Interactive Data Analysis

The stereotypical notion that comes to my mind when I begin thinking about interactive data visualization and analysis is 3D rendering. Advances in video card technology and rendering algorithms in the mid to late 90s ushered in an era of 3D data visualization. In contrast to 2D plots, it’s usually not possible to see an entire 3D surface from a single perspective. One of the coolest parts about 3D data visualization was the ability to rotate the rendered object in 3-space, and to zoom in and out. 3D data visualization was a very cool advance in the display and analysis of information. By finding a way to render all of the information in a single visual perspective, you could identify trends and relations that you otherwise might have missed. The next big step, one presumes, is 4D data visualization, in which you can examine a 3D rendering evolve over time. Cool!

Cool factor aside, I actually disagree with this general trend of more and more complicated visualization. The often unstated expectation of high-dimensional visualization is that it taps into our innate ability to visually absorb vast amounts of information, so by using high-dimensional visualization we can process and synthesize more data in less time. In my experience, this hope is not realized in practice. In fact, most data is far too complex to boil down to a single, simple 3D plot. Oftentimes the parameters of the visualization do not give smooth results as they are varied continuously, or are not themselves continuous. 3D rendering is useful for identifying structures, but sometimes the expectation of structure impacts our approach to and interpretation of our data, blinding us from information we might have seen obviously with a different approach.

The sort of information that cannot be effectively visualized using 3D rendering or animation is large collections of categorical information. In one of my projects, I examine user data for thousands of users. How could I possibly use 3D rendering to visualize all of their behavior at once? I suppose I could stack the users along one axis, and then plot their data using the remaining two axes, but how do I order the stack? The problem is that I have lots of information, but I do not expect any relation between the raw data of the users. Aye, there’s the rub: raw data. How often do we actually draw results directly from raw data?

### [EXTRACTED INFORMATION]
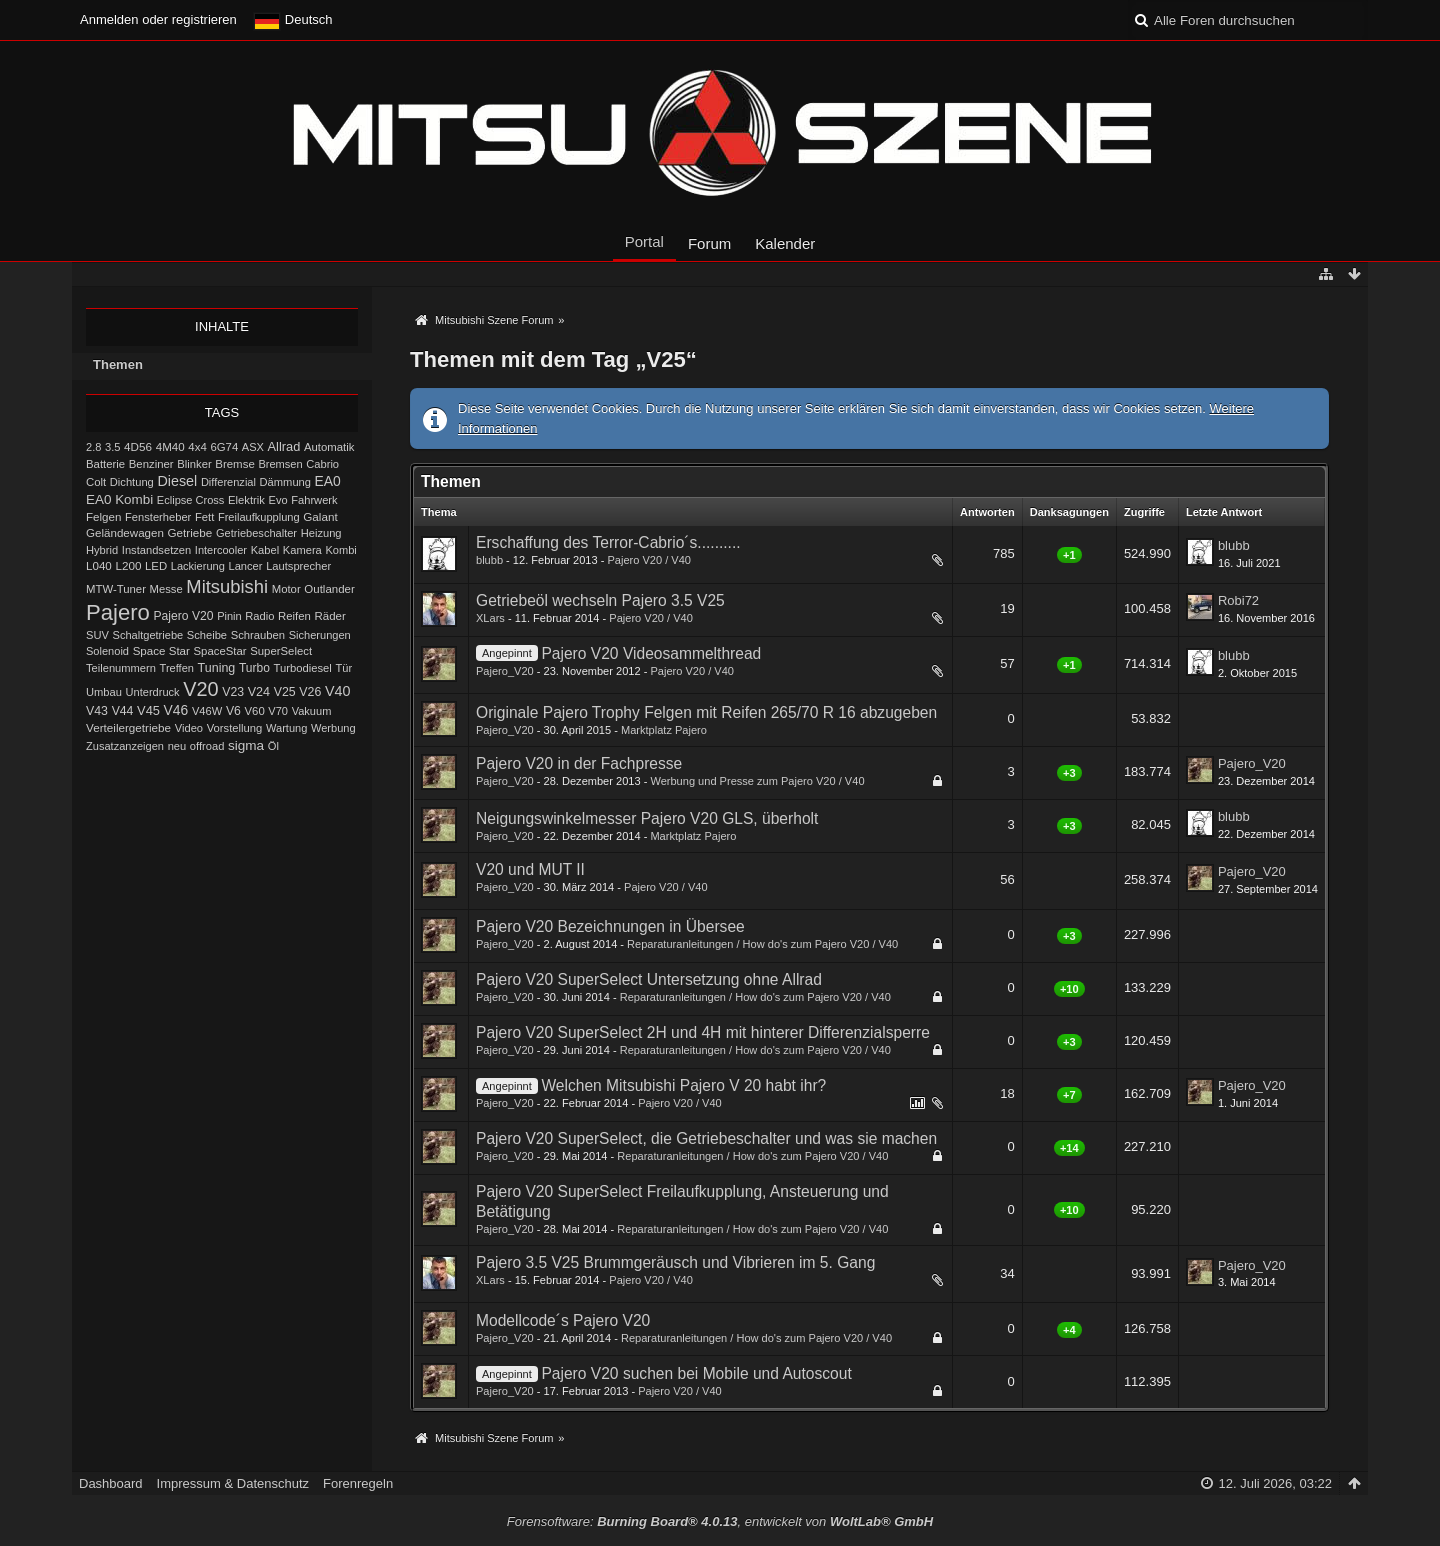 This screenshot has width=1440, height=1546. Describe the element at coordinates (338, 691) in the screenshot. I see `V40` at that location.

--

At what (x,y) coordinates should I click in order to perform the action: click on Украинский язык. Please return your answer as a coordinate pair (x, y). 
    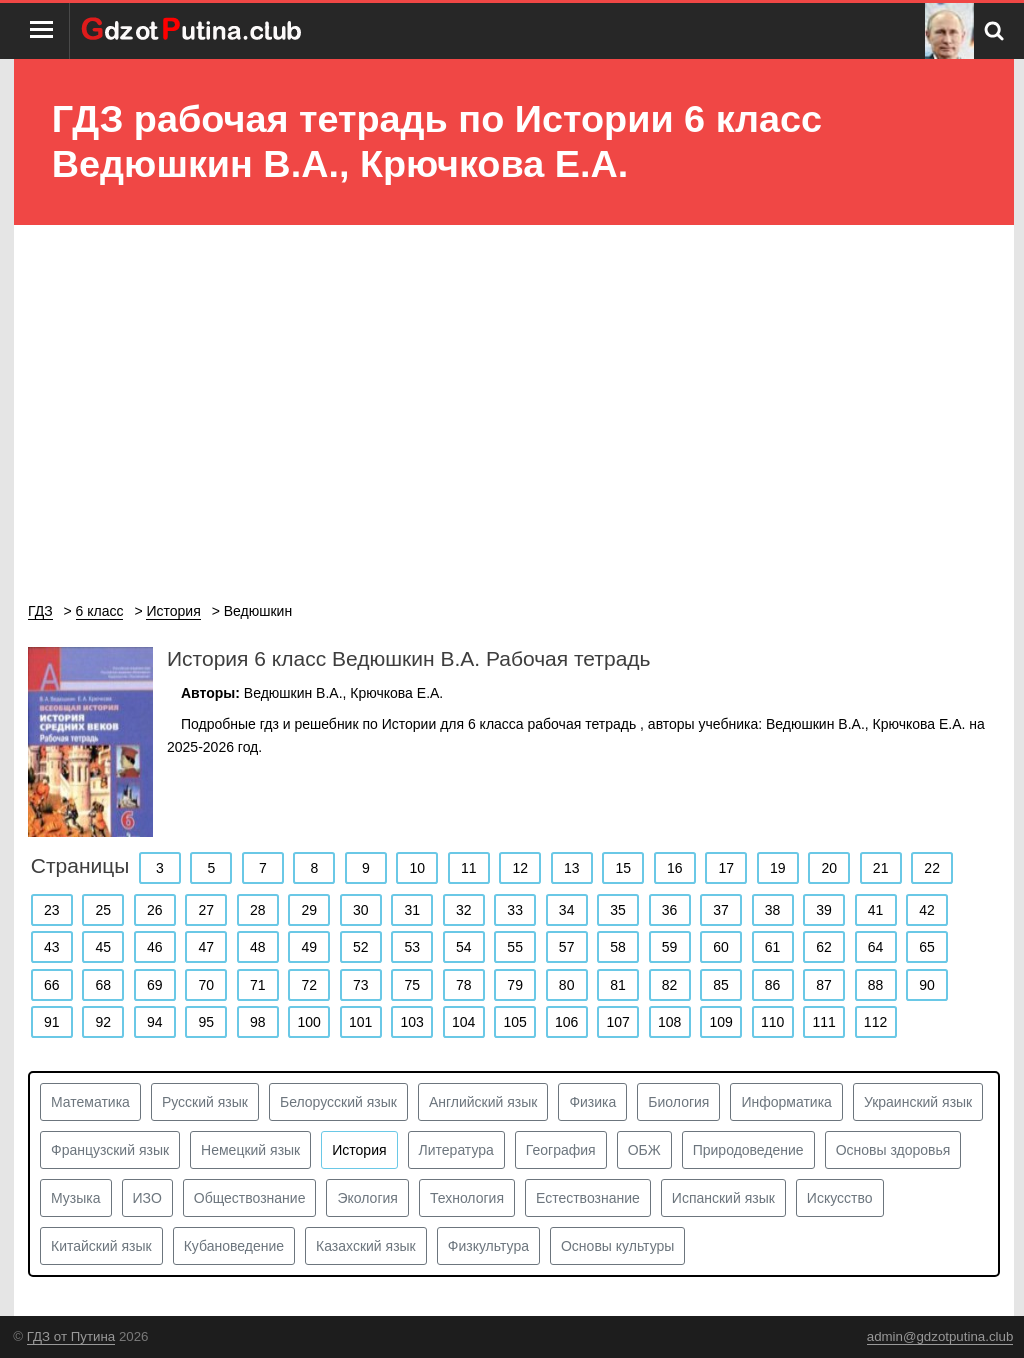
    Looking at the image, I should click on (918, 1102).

* * *

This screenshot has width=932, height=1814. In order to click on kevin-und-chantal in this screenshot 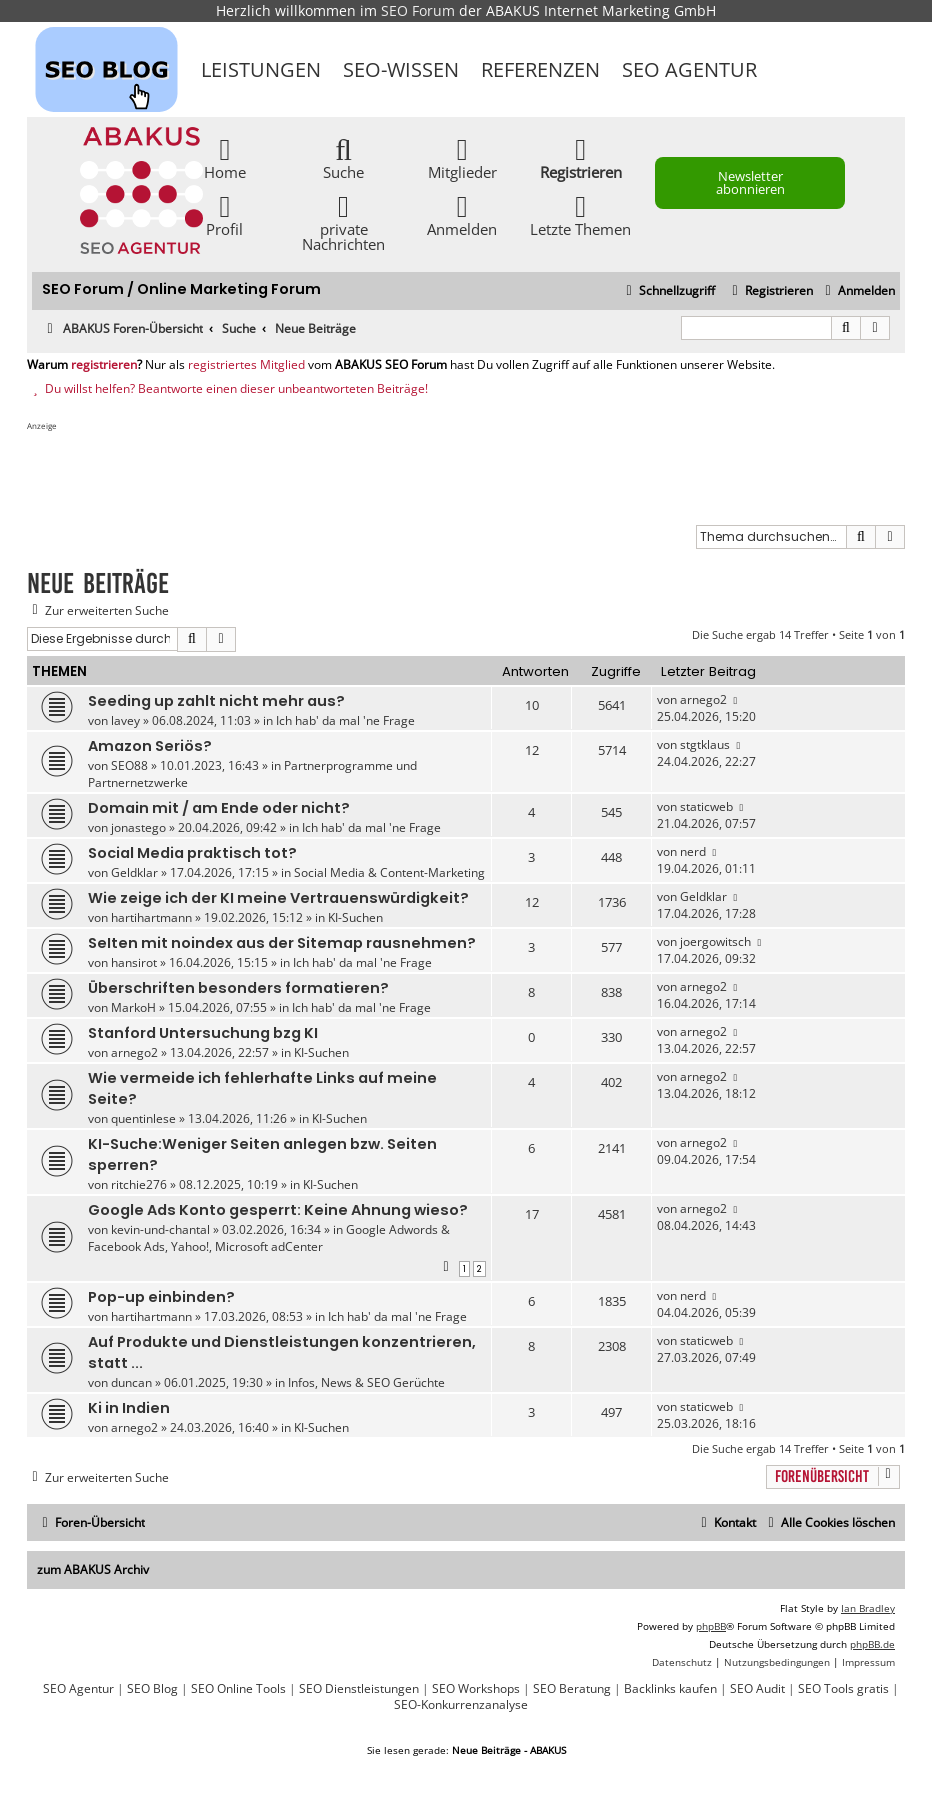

### [EXERCISE TASKS]
• 1. Condense the paragraph beginning "Cool factor aside" from the interactive data analysis passage above into a short bulleted list that keeps its main points.
• 2. Extend the passage on interactive data analysis above from the point where it stops.

### [RESULTS OF THE EXERCISE]
• 1.
- The author disagrees with the trend toward ever more complicated visualization.
- High-dimensional visualization is expected to use our innate visual ability to absorb information, so we can process more data in less time. In the author's experience, this hope is not realized.
- Most data is too complex to reduce to a single, simple 3D plot.
- Visualization parameters often do not give smooth results when varied continuously, or are not themselves continuous.
- 3D rendering helps identify structures. However, expecting structure can shape how we approach and interpret data, hiding information that a different approach would have made obvious.

• 2.
Obtaining accurate and useful information can be quite tricky. For part of my Ph. D. work I analyzed oscillators vibrating on a metal plate: our raw data were time series of plate motion. Universally, the first step in analyzing these plate movements was to take the Fourier transform of the time series and construct the power spectrum. When running a single motor at a time, all the plate motion was due to the single motor, which meant that in order to determine the motor’s speed, I simply needed to find the highest peak in the power spectrum. Except, sometimes that wasn’t the case: sometimes the peak of the power spectrum occurred at a multiple of the motor’s speed due to interactions between the resonant frequencies of the plate and higher harmonics of the motor’s motion. After finding the position of the global maximum, I had to check fractions of that frequency to see if there were nontrivial peaks there, in which case the smaller frequency was probably the motor’s true speed. This series of steps, this algorithm for determining a single motor’s speed on the plate, was one of the harder parts of the whole project. Tuning the parameters of the algorithm to get good results took time and left me with a highly specialized technique that only applied to this particular experimental setup.

There are a few aspects of my previous description that bear further discussion. First, I had to have enough familiarity with the system and the data to know that the peak of the power spectrum sometimes identified speeds that were a multiples of the true speed. Fortunately, a professor down the hall lent us a stroboscope that had an adjustable flash rate so I could determine literally watch the motors and identify their true speeds. I knew what I was looking for and I knew that the naive approach gave me incorrect results. For the second step, I had to scrutinize the data even more closely for patterns that would help, and concoct some method that would faithfully extract the information from those patterns. The third step was to find the best set of parameters for the algorithm’s performance. In most work, this last step is wrapped into the second step, but it is critical: you may have the best algorithm for an analysis, but it performs poorly because some of the algorithm’s tuning parameters are not well suited to your data. All three of these steps required a strong familiarity with the quirks of the object of study: first the system, then the data, and finally the algorithm.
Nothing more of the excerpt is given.